**Excerpted data**
++++++++++++++++++++
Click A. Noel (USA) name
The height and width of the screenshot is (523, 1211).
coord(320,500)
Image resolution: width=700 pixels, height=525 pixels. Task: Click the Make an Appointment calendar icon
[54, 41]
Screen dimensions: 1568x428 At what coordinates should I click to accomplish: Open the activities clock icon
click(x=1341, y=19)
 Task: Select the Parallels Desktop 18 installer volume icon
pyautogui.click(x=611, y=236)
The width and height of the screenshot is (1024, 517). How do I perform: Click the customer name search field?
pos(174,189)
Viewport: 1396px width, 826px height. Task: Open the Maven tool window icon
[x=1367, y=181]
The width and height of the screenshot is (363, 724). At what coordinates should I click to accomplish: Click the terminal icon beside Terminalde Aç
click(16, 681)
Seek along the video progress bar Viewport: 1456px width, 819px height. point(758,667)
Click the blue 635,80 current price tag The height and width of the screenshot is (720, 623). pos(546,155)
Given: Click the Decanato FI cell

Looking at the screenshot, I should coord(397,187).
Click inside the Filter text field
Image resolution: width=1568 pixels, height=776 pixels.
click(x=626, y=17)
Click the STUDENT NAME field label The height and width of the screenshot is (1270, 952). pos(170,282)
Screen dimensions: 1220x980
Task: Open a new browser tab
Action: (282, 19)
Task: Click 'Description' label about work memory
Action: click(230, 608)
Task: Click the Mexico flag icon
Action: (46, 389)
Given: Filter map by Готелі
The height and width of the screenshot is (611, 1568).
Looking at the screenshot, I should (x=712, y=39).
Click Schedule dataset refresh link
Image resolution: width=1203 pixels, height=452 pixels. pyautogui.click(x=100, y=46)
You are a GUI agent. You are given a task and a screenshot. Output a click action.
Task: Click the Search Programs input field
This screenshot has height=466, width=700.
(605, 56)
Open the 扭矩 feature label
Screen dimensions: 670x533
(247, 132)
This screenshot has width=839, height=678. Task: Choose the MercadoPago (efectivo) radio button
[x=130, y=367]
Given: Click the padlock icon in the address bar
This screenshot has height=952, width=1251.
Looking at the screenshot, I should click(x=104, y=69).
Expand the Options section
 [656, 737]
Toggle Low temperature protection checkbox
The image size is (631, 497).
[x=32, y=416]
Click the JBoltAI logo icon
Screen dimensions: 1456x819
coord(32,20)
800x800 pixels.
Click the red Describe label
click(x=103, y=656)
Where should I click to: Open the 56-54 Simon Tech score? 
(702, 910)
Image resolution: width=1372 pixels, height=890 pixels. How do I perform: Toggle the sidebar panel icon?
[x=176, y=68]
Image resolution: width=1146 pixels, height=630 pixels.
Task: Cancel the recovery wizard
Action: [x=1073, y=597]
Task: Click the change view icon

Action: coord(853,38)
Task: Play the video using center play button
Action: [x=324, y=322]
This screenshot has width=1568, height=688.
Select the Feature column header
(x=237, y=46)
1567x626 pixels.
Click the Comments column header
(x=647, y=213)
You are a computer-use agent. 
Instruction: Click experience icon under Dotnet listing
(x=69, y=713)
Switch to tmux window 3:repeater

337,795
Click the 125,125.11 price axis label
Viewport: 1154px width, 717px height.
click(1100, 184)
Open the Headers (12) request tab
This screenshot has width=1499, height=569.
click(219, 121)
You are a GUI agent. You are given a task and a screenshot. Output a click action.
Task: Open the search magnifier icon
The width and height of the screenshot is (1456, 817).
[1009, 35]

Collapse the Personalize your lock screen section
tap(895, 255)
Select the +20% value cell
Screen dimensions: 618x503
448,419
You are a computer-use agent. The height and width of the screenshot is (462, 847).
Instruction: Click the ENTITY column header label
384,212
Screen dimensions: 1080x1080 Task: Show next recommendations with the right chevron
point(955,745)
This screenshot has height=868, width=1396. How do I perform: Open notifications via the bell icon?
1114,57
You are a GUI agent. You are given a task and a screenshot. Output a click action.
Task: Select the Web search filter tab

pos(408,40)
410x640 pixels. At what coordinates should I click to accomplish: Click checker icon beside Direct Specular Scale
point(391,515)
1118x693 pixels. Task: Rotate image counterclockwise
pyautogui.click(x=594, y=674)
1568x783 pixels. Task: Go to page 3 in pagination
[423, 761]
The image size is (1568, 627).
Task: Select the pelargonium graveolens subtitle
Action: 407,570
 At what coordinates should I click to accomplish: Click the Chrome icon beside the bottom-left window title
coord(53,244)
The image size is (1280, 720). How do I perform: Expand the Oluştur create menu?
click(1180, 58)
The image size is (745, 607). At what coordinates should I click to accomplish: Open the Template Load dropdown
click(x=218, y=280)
++++++++++++++++++++
**What you should do**
Please recast every line of the items above as a JSON array of strings, with one string per line and blank lines omitted.

**Task answer**
[
  "Click A. Noel (USA) name",
  "The height and width of the screenshot is (523, 1211).",
  "coord(320,500)",
  "Image resolution: width=700 pixels, height=525 pixels. Task: Click the Make an Appointment calendar icon",
  "[54, 41]",
  "Screen dimensions: 1568x428 At what coordinates should I click to accomplish: Open the activities clock icon",
  "click(x=1341, y=19)",
  " Task: Select the Parallels Desktop 18 installer volume icon",
  "pyautogui.click(x=611, y=236)",
  "The width and height of the screenshot is (1024, 517). How do I perform: Click the customer name search field?",
  "pos(174,189)",
  "Viewport: 1396px width, 826px height. Task: Open the Maven tool window icon",
  "[x=1367, y=181]",
  "The width and height of the screenshot is (363, 724). At what coordinates should I click to accomplish: Click the terminal icon beside Terminalde Aç",
  "click(16, 681)",
  "Seek along the video progress bar Viewport: 1456px width, 819px height. point(758,667)",
  "Click the blue 635,80 current price tag The height and width of the screenshot is (720, 623). pos(546,155)",
  "Given: Click the Decanato FI cell",
  "Looking at the screenshot, I should coord(397,187).",
  "Click inside the Filter text field",
  "Image resolution: width=1568 pixels, height=776 pixels.",
  "click(x=626, y=17)",
  "Click the STUDENT NAME field label The height and width of the screenshot is (1270, 952). pos(170,282)",
  "Screen dimensions: 1220x980",
  "Task: Open a new browser tab",
  "Action: (282, 19)",
  "Task: Click 'Description' label about work memory",
  "Action: click(230, 608)",
  "Task: Click the Mexico flag icon",
  "Action: (46, 389)",
  "Given: Filter map by Готелі",
  "The height and width of the screenshot is (611, 1568).",
  "Looking at the screenshot, I should (x=712, y=39).",
  "Click Schedule dataset refresh link",
  "Image resolution: width=1203 pixels, height=452 pixels. pyautogui.click(x=100, y=46)",
  "You are a GUI agent. You are given a task and a screenshot. Output a click action.",
  "Task: Click the Search Programs input field",
  "This screenshot has height=466, width=700.",
  "(605, 56)",
  "Open the 扭矩 feature label",
  "Screen dimensions: 670x533",
  "(247, 132)",
  "This screenshot has width=839, height=678. Task: Choose the MercadoPago (efectivo) radio button",
  "[x=130, y=367]",
  "Given: Click the padlock icon in the address bar",
  "This screenshot has height=952, width=1251.",
  "Looking at the screenshot, I should click(x=104, y=69).",
  "Expand the Options section",
  " [656, 737]",
  "Toggle Low temperature protection checkbox",
  "The image size is (631, 497).",
  "[x=32, y=416]",
  "Click the JBoltAI logo icon",
  "Screen dimensions: 1456x819",
  "coord(32,20)",
  "800x800 pixels.",
  "Click the red Describe label",
  "click(x=103, y=656)",
  "Where should I click to: Open the 56-54 Simon Tech score? ",
  "(702, 910)",
  "Image resolution: width=1372 pixels, height=890 pixels. How do I perform: Toggle the sidebar panel icon?",
  "[x=176, y=68]",
  "Image resolution: width=1146 pixels, height=630 pixels.",
  "Task: Cancel the recovery wizard",
  "Action: [x=1073, y=597]",
  "Task: Click the change view icon",
  "Action: coord(853,38)",
  "Task: Play the video using center play button",
  "Action: [x=324, y=322]",
  "This screenshot has width=1568, height=688.",
  "Select the Feature column header",
  "(x=237, y=46)",
  "1567x626 pixels.",
  "Click the Comments column header",
  "(x=647, y=213)",
  "You are a computer-use agent. ",
  "Instruction: Click experience icon under Dotnet listing",
  "(x=69, y=713)",
  "Switch to tmux window 3:repeater",
  "337,795",
  "Click the 125,125.11 price axis label",
  "Viewport: 1154px width, 717px height.",
  "click(1100, 184)",
  "Open the Headers (12) request tab",
  "This screenshot has width=1499, height=569.",
  "click(219, 121)",
  "You are a GUI agent. You are given a task and a screenshot. Output a click action.",
  "Task: Open the search magnifier icon",
  "The width and height of the screenshot is (1456, 817).",
  "[1009, 35]",
  "Collapse the Personalize your lock screen section",
  "tap(895, 255)",
  "Select the +20% value cell",
  "Screen dimensions: 618x503",
  "448,419",
  "You are a computer-use agent. The height and width of the screenshot is (462, 847).",
  "Instruction: Click the ENTITY column header label",
  "384,212",
  "Screen dimensions: 1080x1080 Task: Show next recommendations with the right chevron",
  "point(955,745)",
  "This screenshot has height=868, width=1396. How do I perform: Open notifications via the bell icon?",
  "1114,57",
  "You are a GUI agent. You are given a task and a screenshot. Output a click action.",
  "Task: Select the Web search filter tab",
  "pos(408,40)",
  "410x640 pixels. At what coordinates should I click to accomplish: Click checker icon beside Direct Specular Scale",
  "point(391,515)",
  "1118x693 pixels. Task: Rotate image counterclockwise",
  "pyautogui.click(x=594, y=674)",
  "1568x783 pixels. Task: Go to page 3 in pagination",
  "[423, 761]",
  "The image size is (1568, 627).",
  "Task: Select the pelargonium graveolens subtitle",
  "Action: 407,570",
  " At what coordinates should I click to accomplish: Click the Chrome icon beside the bottom-left window title",
  "coord(53,244)",
  "The image size is (1280, 720). How do I perform: Expand the Oluştur create menu?",
  "click(1180, 58)",
  "The image size is (745, 607). At what coordinates should I click to accomplish: Open the Template Load dropdown",
  "click(x=218, y=280)"
]